* _WHAT TO WORK ON_
The required result is an exact copy of the lines from the one containing "You are a computer-use agent." to the last line of the records, both ends included, without pictures.

* _MATERIAL TO PROCESS_
******************************
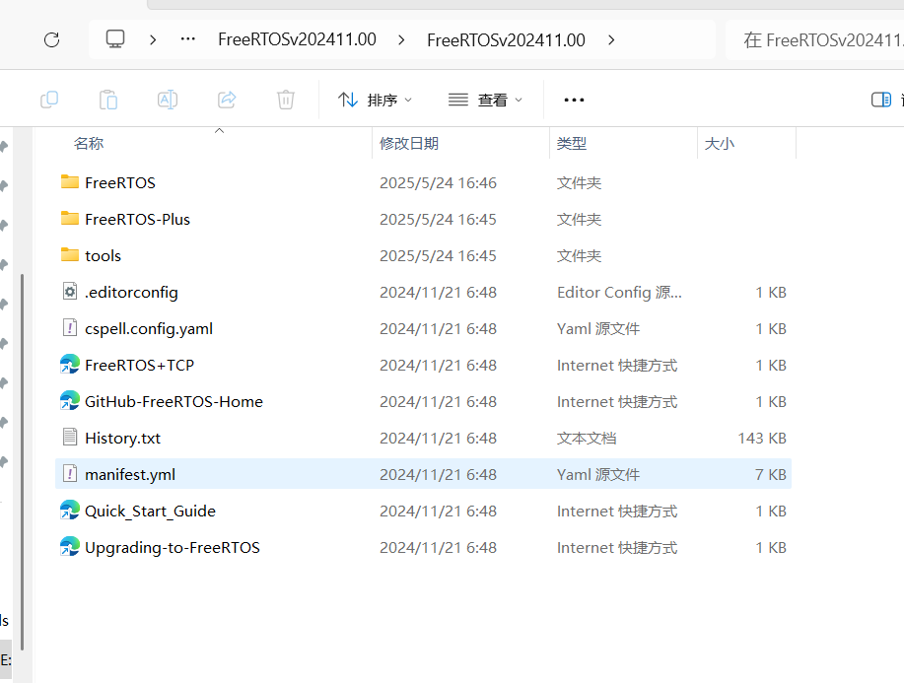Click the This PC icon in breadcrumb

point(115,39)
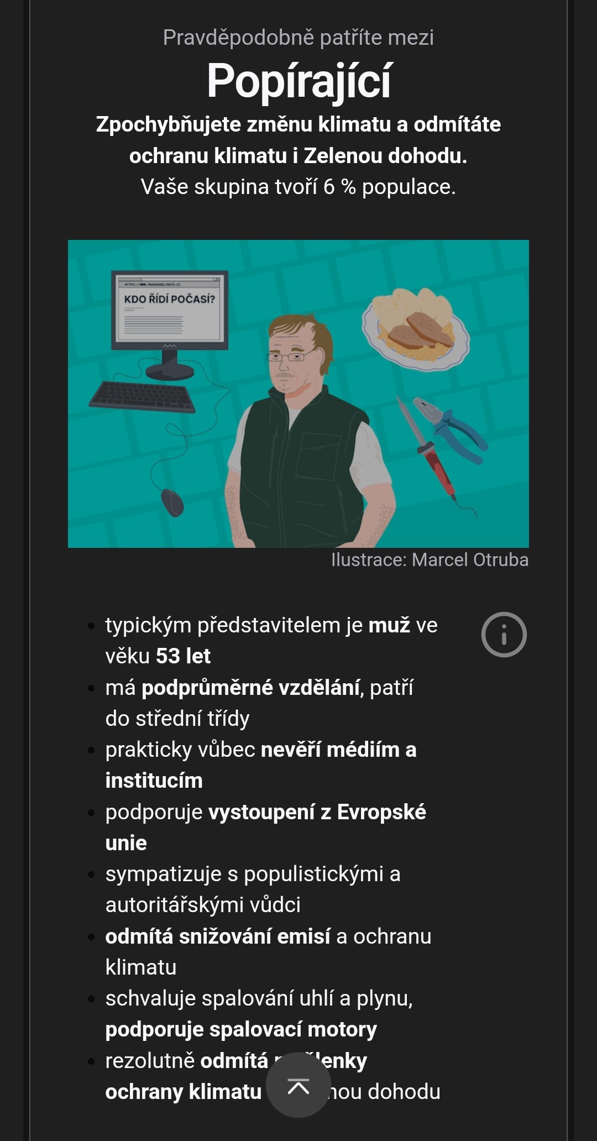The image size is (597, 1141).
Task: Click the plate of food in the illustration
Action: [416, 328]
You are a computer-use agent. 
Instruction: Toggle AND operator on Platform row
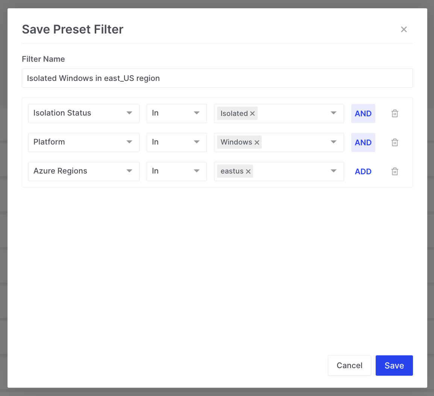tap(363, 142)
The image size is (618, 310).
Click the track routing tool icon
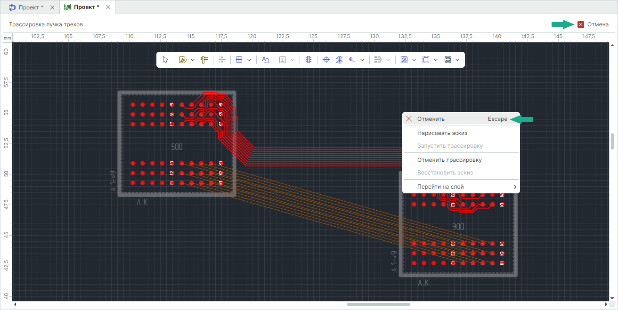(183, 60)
******************************
* _RESPONSE TO THIS EXERCISE_
You are a computer-use agent. 
Instruction: Toggle AND operator on Platform row
tap(363, 142)
The image size is (618, 310).
Click the track routing tool icon
(183, 60)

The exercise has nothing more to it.